**What to work on**
In the entries that follow, the lines from the one with "Where should I click to: Select" through the one with "The height and width of the screenshot is (683, 1313)." are the ones to write out, exactly and with both ends included. Nothing else should appear.

--- Data provided ---

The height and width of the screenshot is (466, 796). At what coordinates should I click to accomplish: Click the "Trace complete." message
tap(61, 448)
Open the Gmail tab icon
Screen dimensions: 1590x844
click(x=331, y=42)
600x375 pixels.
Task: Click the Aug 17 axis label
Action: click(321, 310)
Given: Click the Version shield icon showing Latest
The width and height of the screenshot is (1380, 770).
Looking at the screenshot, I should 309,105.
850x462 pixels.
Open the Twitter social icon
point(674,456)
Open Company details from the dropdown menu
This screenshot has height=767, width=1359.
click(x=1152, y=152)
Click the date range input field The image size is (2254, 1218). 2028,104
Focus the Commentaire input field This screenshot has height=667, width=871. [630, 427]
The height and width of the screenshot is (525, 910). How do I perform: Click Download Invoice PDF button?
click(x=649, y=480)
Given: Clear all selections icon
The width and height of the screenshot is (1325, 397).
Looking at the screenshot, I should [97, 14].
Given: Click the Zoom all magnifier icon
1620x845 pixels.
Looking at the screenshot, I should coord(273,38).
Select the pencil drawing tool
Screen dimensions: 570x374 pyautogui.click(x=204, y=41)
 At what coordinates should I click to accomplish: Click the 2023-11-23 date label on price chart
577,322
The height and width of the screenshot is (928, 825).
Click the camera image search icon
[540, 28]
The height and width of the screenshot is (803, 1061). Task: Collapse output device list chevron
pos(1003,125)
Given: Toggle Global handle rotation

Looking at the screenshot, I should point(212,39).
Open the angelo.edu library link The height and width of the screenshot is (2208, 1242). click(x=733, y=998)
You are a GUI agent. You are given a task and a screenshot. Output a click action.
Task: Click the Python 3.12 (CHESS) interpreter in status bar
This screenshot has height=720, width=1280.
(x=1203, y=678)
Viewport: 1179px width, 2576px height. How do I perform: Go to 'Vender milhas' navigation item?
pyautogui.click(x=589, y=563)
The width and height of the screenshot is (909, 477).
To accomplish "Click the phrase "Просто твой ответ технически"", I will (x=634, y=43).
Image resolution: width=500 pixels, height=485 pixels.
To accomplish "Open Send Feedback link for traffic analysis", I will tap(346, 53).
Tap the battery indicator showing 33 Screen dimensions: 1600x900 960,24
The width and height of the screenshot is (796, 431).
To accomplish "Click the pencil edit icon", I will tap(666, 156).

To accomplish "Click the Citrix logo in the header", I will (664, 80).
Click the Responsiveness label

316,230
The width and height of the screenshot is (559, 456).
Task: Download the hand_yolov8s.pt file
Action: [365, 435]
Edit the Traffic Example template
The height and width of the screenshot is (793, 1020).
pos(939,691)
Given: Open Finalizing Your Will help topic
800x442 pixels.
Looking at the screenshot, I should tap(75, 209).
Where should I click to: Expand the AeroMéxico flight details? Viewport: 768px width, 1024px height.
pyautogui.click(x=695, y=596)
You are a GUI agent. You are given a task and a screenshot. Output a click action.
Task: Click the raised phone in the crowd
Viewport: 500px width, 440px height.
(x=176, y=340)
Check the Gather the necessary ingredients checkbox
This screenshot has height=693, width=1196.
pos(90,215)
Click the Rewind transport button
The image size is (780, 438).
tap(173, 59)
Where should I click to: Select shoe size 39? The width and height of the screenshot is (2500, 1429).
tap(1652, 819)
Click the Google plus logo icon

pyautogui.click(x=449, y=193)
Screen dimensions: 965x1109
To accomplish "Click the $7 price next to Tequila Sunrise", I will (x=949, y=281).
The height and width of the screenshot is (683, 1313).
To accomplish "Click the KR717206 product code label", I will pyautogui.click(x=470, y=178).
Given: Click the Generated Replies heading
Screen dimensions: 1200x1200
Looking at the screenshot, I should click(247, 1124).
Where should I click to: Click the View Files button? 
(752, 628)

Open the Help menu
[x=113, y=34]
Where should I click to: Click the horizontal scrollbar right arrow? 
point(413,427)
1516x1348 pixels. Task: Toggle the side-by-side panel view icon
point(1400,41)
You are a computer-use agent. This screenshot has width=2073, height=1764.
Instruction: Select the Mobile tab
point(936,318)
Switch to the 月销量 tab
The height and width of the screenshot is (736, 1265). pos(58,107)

---

**Answer for the task**
Where should I click to: Select shoe size 39? The width and height of the screenshot is (2500, 1429).
tap(1652, 819)
Click the Google plus logo icon

pyautogui.click(x=449, y=193)
Screen dimensions: 965x1109
To accomplish "Click the $7 price next to Tequila Sunrise", I will (x=949, y=281).
The height and width of the screenshot is (683, 1313).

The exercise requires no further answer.